I have 2 (relatively small) disk images for qemu (raw format) containing different filesystems (say fat and ext4).

I want to put them into an usb stick as two different partitions so that I can plug it in a pc and boot from there.

I could do it with fdisk and dd but that would require root access and manual intervention (this is going to be a frequent activity in the next months.

How can I automate the task? Can I avoid sudo and root access?

Currently the disk images are created during our continuous integration process and do not require root access or manual intervention but I cannot find a way to merge these two disks to satisfy this new requirement.


What I need to automate is not the partition of an actual usb key, but the creation of a raw disk image that can be written into the usb key with a single sudo dd .... The disk image should already contains the partitions filled with the data (preserving permissions).

What I cannot grasp is why I should need root to write a raw disk image.


The simple answer is: no

As long as you have to create those two partitions via a script or similar on the usb stick, you are editing the partition table and create a file system which is something that requires root access.

Given that you already have those partitions with the correct file system and you have the two images from qemu mounted locally (which requires root as well, but have a look at pmount), you can try to copy the files from the images to the partition on the usb stick. As long as you only have normal files and don't care about the user/group they belong to, that should work without root.

  • I need to preserve permissions, but the point is that, given I have the permission to write a file (eg the raw image), I do not have to need root to actually write in it. – Giacomo Tesio Apr 8 '16 at 12:34
  • @GiacomoTesio I just tried to touch a file using sudo (root:root) and then copy it using my normal user account. it resulted in (<user>:wireshark). I also tried to use chown later but it told me operation not permitted. So it may not work as you expected – msrd0 Apr 10 '16 at 10:13

You dont need root. You can run "fdisk someimage.hdd" and as long as you have access to that file, you're fine. You can also dd to parts of that file that correspond to partitions, using offset and notrunc parameters to dd.

Specifying the offsets manually is quite more inconvenient compared to using partition devices with dd though. This is where root access can come in handy - you can use the "losetup" command to create loopback block devices for your image and its partitions.

Still, those offset calculations won't vary each time you repeat the exercise if you don't change the partition sizes, so if you figure them out once you can reuse them for the future.

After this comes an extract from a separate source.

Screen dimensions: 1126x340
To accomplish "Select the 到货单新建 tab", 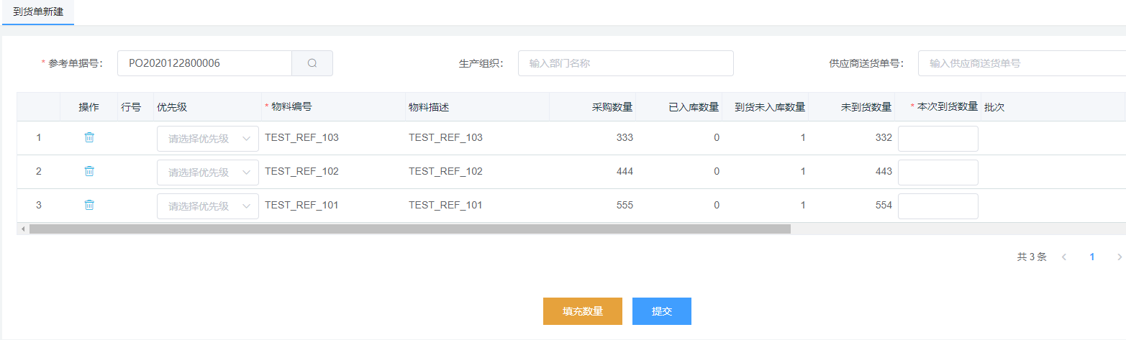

And there is one other way - after you make the image once and have figured out the offsets, you can extract the start of the disk image containing the partition table as a separate file and not need to use fdisk and dd for your future image rebuilds - just concatenate ("cat") the partition table and the two partition images into a disk image. (In some cases you might need to cat also a disk-suffix file after the partitions similar to the disk-prefix file containing the partition table, as there might be a backup partition table at the end of the disk.)